In [None]:
!pip install pyautogen --quiet
!pip install openai --quiet

In [32]:
import autogen
import pandas as pd
import matplotlib.pyplot as plt
import seaborn as sns
from autogen import AssistantAgent, UserProxyAgent, config_list_from_json
from autogen.coding import LocalCommandLineCodeExecutor

In [None]:
# Load configuration
config_list = config_list_from_json(env_or_file="OAI_CONFIG_LIST.json")

In [None]:
def load_dataset(file_path):
    """Loads the dataset from a CSV file."""
    return pd.read_csv(file_path)


In [None]:

def preprocess_data(df):
    """Cleans and preprocesses the dataset."""
    df = df.dropna()  # Remove missing values
    df = df.select_dtypes(include=["number"])  # Keep only numerical columns
    return df

In [None]:
def perform_eda(df):
    """Performs exploratory data analysis and visualization."""
    summary = df.describe()
    correlation_matrix = df.corr()

    plt.figure(figsize=(10, 6))
    sns.heatmap(correlation_matrix, annot=True, cmap="coolwarm")
    plt.title("Correlation Matrix")
    plt.savefig("eda_correlation_matrix.png")

    return summary, "eda_correlation_matrix.png"

In [None]:
def generate_report(summary, eda_visuals):
    """Compiles EDA results into a structured report."""
    report = f"""Exploratory Data Analysis Report
    --------------------------------------
    Summary Statistics:
    {summary}

    Visualizations:
    {eda_visuals}
    """
    return report

In [51]:
# Define Agents with their responsibilities
admin_agent = AssistantAgent(
    "Admin",
    llm_config={"config_list": config_list},
    system_message=(
        "You are responsible for overseeing the entire EDA workflow.
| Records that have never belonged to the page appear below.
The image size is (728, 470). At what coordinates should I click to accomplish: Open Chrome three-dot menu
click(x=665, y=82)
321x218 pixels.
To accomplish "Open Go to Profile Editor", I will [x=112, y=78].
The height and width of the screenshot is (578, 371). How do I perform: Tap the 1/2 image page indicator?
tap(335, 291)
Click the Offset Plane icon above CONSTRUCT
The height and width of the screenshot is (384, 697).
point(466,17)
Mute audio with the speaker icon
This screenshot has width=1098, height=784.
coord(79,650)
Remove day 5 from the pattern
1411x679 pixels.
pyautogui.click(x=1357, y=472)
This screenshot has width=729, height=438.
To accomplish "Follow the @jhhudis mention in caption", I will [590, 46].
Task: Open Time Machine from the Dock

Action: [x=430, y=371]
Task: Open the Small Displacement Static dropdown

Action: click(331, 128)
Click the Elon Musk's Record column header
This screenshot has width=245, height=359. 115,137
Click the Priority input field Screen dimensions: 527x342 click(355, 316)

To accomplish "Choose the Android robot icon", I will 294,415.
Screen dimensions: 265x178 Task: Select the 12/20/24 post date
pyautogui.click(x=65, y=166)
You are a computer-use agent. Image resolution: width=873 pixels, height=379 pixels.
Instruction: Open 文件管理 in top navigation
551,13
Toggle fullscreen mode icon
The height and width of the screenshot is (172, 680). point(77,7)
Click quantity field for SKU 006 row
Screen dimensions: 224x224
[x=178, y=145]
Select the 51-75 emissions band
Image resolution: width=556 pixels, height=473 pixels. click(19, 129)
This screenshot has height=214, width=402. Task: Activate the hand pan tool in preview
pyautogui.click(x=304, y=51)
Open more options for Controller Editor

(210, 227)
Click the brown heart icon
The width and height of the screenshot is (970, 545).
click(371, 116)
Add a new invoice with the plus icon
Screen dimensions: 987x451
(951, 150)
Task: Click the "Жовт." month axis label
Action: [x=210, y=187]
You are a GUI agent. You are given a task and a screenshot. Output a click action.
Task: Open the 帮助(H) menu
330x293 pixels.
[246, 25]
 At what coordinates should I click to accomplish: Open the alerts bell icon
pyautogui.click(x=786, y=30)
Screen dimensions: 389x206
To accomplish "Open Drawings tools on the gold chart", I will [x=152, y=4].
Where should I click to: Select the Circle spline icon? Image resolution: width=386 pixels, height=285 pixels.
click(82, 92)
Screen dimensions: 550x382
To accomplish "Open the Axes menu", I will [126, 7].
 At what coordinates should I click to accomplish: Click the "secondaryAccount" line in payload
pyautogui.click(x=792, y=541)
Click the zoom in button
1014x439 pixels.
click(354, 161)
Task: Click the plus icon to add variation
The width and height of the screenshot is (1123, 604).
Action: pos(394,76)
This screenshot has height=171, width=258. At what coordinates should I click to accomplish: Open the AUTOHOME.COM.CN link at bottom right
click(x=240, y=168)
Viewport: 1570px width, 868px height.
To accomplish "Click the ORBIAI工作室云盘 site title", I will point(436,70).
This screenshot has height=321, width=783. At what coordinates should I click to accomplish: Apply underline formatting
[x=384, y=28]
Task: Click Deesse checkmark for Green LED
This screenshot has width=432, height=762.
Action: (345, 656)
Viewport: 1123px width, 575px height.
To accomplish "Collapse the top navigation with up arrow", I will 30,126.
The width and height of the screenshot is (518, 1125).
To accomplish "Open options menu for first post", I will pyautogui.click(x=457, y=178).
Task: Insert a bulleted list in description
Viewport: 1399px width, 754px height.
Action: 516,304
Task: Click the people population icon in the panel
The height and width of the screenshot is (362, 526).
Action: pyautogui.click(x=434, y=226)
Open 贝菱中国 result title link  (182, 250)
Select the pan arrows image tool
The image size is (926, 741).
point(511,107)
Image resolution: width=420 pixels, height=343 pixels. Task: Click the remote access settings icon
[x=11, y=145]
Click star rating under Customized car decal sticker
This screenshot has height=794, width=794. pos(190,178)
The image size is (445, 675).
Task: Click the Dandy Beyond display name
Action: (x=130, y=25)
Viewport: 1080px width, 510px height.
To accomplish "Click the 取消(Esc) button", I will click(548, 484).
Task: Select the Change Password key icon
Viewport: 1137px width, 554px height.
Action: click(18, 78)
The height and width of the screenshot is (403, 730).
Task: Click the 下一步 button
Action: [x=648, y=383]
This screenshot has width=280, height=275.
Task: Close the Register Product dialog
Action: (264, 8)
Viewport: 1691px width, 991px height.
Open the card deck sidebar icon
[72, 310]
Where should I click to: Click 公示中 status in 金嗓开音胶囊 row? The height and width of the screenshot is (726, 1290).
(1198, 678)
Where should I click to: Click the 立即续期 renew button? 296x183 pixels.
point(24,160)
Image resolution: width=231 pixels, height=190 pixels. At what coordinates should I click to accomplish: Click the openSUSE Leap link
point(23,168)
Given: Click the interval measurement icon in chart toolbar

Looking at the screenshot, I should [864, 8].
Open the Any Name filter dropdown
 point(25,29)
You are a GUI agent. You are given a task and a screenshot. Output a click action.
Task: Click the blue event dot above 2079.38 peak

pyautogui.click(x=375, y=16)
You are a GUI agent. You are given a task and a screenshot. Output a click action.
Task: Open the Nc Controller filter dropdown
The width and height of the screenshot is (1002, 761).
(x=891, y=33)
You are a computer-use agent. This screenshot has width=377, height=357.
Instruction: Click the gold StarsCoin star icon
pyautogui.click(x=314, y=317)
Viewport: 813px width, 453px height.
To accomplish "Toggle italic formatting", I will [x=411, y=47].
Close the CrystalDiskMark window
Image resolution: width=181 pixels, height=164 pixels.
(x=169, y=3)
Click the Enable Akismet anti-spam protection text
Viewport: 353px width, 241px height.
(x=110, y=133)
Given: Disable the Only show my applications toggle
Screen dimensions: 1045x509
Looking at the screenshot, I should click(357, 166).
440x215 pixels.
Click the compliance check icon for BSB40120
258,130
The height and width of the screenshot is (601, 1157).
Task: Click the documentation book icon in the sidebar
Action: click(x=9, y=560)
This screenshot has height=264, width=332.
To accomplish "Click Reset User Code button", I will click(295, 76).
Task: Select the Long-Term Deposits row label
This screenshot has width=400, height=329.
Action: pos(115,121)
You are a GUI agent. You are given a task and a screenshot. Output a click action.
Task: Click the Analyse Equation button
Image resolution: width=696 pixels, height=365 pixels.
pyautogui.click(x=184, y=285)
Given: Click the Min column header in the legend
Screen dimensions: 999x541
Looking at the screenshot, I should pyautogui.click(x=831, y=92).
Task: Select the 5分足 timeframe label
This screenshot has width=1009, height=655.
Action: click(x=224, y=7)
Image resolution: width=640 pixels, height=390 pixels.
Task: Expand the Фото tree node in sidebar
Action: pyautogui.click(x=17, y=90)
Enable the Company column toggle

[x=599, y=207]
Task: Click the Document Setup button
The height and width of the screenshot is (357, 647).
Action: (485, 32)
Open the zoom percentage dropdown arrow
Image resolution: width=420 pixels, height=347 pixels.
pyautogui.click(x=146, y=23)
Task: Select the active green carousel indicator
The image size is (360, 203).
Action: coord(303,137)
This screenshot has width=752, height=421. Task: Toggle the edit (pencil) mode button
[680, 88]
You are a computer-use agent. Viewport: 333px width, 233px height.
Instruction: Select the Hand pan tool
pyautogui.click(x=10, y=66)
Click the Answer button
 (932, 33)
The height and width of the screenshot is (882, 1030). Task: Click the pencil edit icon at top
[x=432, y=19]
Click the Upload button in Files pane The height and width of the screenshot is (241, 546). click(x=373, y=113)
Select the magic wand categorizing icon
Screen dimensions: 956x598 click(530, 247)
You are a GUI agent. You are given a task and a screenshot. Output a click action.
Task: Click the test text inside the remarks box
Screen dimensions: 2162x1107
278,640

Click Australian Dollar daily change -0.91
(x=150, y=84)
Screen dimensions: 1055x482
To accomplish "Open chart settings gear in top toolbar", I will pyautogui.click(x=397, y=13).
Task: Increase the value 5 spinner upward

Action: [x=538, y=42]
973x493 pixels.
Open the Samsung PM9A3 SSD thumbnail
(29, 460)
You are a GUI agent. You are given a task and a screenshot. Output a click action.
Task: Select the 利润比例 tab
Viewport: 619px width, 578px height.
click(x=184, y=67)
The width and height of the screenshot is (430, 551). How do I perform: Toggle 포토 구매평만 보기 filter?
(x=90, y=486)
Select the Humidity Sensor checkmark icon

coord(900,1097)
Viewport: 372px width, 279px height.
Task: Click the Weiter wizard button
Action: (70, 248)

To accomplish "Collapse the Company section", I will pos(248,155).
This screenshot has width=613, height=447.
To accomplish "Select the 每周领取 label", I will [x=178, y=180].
Ensure that each agent completes its task correctly, "
        "coordinate between agents, and enforce project goals, standards, and best practices. Resolve any workflow issues."
    )
)


In [52]:
data_prep_agent = AssistantAgent(
    "DataPrep",
    llm_config={"config_list": config_list},
    system_message=(
        "Your role is to clean and preprocess the dataset. Handle missing values, standardize data types, remove outliers, "
        "and perform feature engineering if necessary. Ensure that the dataset is well-structured for EDA. "
        "Execute code to clean the dataset and pass the result to the next agent."
    ),
    function_map={"preprocess_data": preprocess_data},
    is_termination_msg=lambda msg: False
)

In [None]:
eda_agent = AssistantAgent(
    "EDA",
    llm_config={"config_list": config_list},
    system_message=(
        "Perform exploratory data analysis on the given dataset. Compute descriptive statistics, analyze distributions, "
        "detect correlations, and generate appropriate visualizations such as histograms, box plots, and heatmaps. "
        "Execute EDA code and pass results to the next agent."
    ),
    function_map={"perform_eda": perform_eda},
    is_termination_msg=lambda msg: False
)

In [None]:
report_agent = AssistantAgent(
    "Report",
    llm_config={"config_list": config_list},
    system_message=(
        "Compile the findings from the EDA process into a structured, easy-to-read report. "
        "Summarize key insights with visualizations and actionable recommendations. "
        "Ensure clarity and coherence in the report structure. Execute report generation code."
    ),
    function_map={"generate_report": generate_report},
    is_termination_msg=lambda msg: False
)

In [None]:
critic_agent = AssistantAgent(
    "Critic",
    llm_config={"config_list": config_list},
    system_message=(
        "Review the EDA report for accuracy, clarity, and completeness. "
        "Identify any misleading interpretations, incorrect conclusions, or missing insights. "
        "Provide constructive feedback and suggest necessary improvements."
    ),
    is_termination_msg=lambda msg: False
)


In [None]:
executor_agent = AssistantAgent(
    "Executor",
    llm_config={"config_list": config_list},
    system_message=(
        "Verify that all generated code runs correctly without errors and produces valid results. "
        "Check that statistical calculations, visualizations, and preprocessing steps are correctly implemented. "
        "Flag any discrepancies or issues for correction."
    ),
    is_termination_msg=lambda msg: False
)

In [None]:
# Define User Proxy
user_proxy = UserProxyAgent(
    "User",
    code_execution_config={"work_dir": "eda_workspace"},
    system_message="You provide the dataset and initiate the EDA process. Monitor the workflow and provide additional instructions if needed."
)

In [None]:
# Register agents into a group
eda_group = autogen.GroupChat(
    agents=[admin_agent, data_prep_agent, eda_agent, report_agent, critic_agent, executor_agent, user_proxy],
    messages=[],
    max_round=10,
)

In [None]:
# Define GroupChatManager
manager = autogen.GroupChatManager(groupchat=eda_group, llm_config={"config_list": config_list})

In [None]:
# Start the conversation
file_path =  "/content/train.csv"  # Replace with the actual dataset file path
dataset = load_dataset(file_path)
cleaned_dataset = preprocess_data(dataset)
summary, eda_visuals = perform_eda(cleaned_dataset)
report = generate_report(summary, eda_visuals)

In [None]:
user_proxy.initiate_chat(manager, message=f"Begin the EDA workflow on the provided dataset: {file_path}. Ensure data is well-prepared and insights are actionable.")